Passage for review
The use of emerging tobacco products like e-cigarettes, hookahs (or water pipes) and cigars increased among teens in 2012, according to new data from the Centers for Disease Control and Prevention (CDC). At the same time, there was no significant decline in cigarette smoking or overall tobacco use among U.S. middle and high school students.
The new data, taken from the CDC’s 2012 National Youth Tobacco Survey (NYTS), was highlighted in this week’s Morbidity and Mortality Weekly Report.
Recent electronic cigarette use rose among middle school students from 0.6 percent in 2011 to 1.1 percent in 2012, and among high school students from 1.5 percent to 2.8 percent. Hookah (or water pipe) use among high school students rose from 4.1 percent to 5.4 percent from 2011 to 2012.
The report notes that the increase in the use of electronic cigarettes and hookahs could be due to an increase in marketing, availability, and visibility of these tobacco products and the perception that they may be safer alternatives to cigarettes. Electronic cigarettes, hookahs, cigars and certain other new types of tobacco products are not currently subject to FDA regulation. FDA has stated it intends to issue a proposed rule that would deem products meeting the statutory definition of a “tobacco product” to be subject to the Federal Food, Drug, and Cosmetic Act.
Another area of concern in the report is the increase in cigar use among certain groups of middle and high school students. During 2011-2012, cigar use increased dramatically among non-Hispanic black high school students from 11.7 percent to 16.7 percent, and has more than doubled since 2009. Further, cigar use among high school males in 2012 was 16.7 percent, similar to cigarette use among high school males (16.3 percent).
“This report raises a red flag about newer tobacco products,” said CDC Director Tom Frieden, M.D., M.P.H. “Cigars and hookah tobacco are smoked tobacco – addictive and deadly. We need effective action to protect our kids from addiction to nicotine.”

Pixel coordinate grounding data
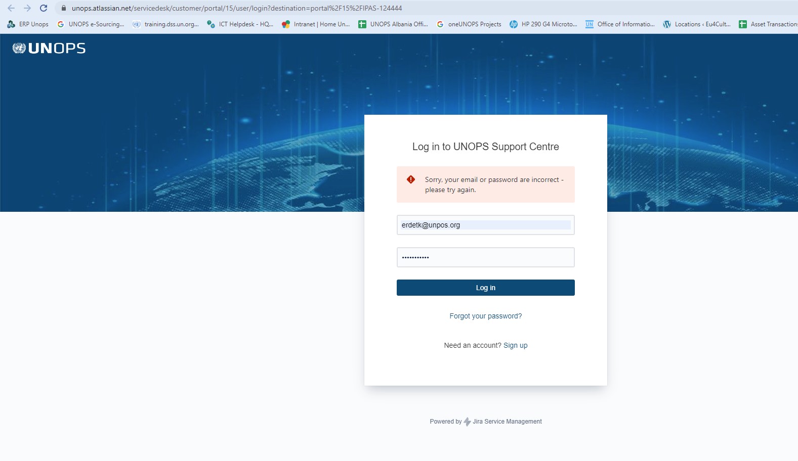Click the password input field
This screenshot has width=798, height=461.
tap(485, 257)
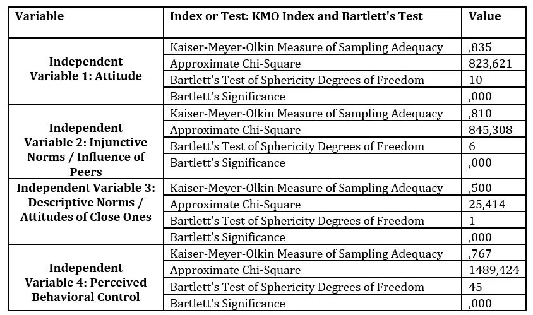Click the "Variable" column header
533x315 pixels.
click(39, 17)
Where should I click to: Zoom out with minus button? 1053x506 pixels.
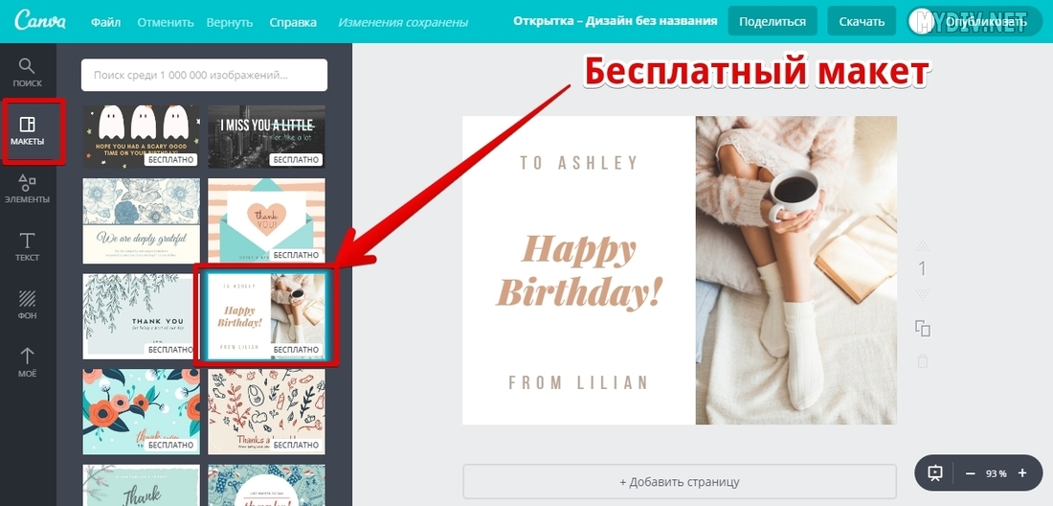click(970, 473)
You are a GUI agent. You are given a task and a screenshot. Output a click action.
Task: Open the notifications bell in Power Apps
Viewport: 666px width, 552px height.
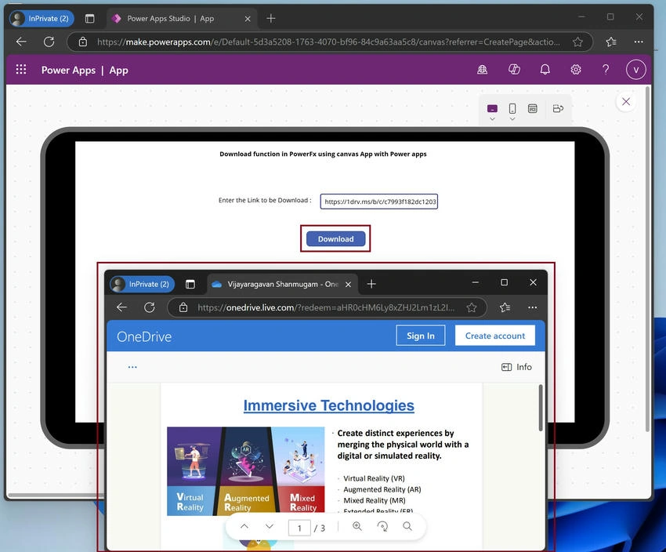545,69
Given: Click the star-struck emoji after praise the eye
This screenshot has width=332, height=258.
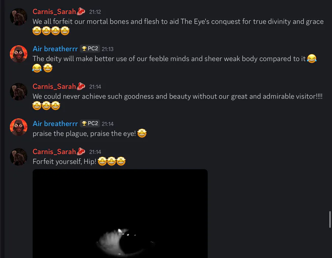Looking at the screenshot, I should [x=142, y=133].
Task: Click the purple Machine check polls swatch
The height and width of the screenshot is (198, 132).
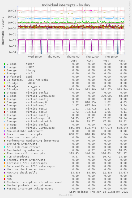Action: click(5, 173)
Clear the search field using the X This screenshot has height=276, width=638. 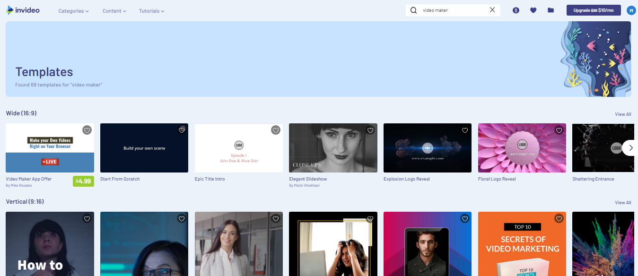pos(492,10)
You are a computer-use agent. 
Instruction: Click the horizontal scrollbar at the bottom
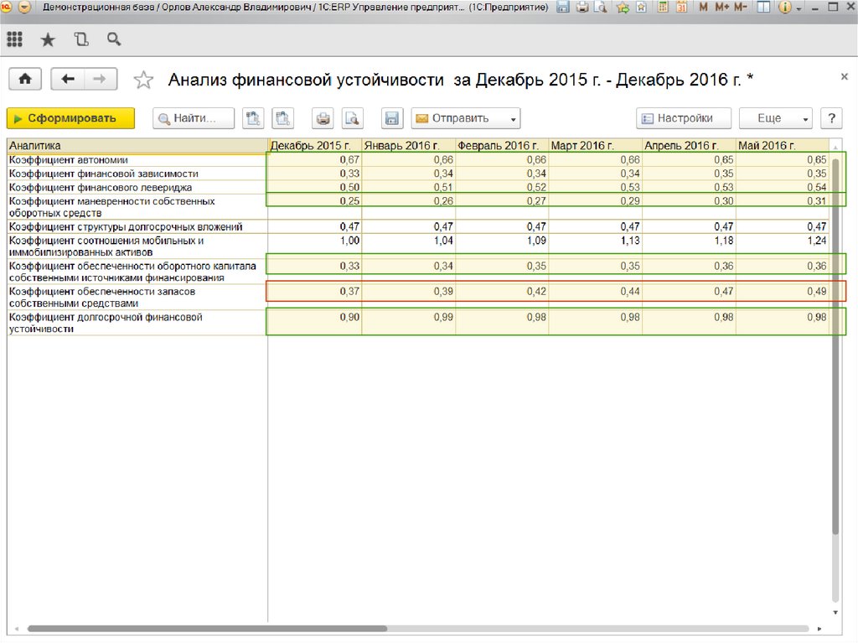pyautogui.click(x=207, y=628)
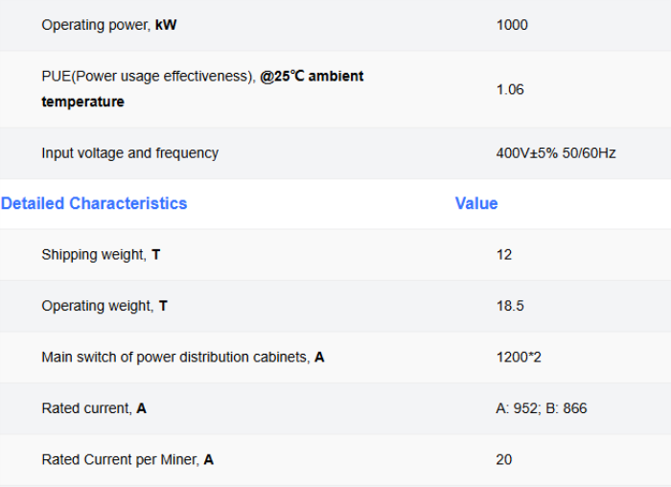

Work request
Answer these questions from the article on teen tobacco use:
(a) Which survey supplied the new data?
(b) What percentage of high school students used hookahs in 2012?
(c) What was the rate of cigar use among high school males in 2012?

Response area
(a) The CDC's 2012 National Youth Tobacco Survey (NYTS)
(b) 5.4 percent
(c) 16.7 percent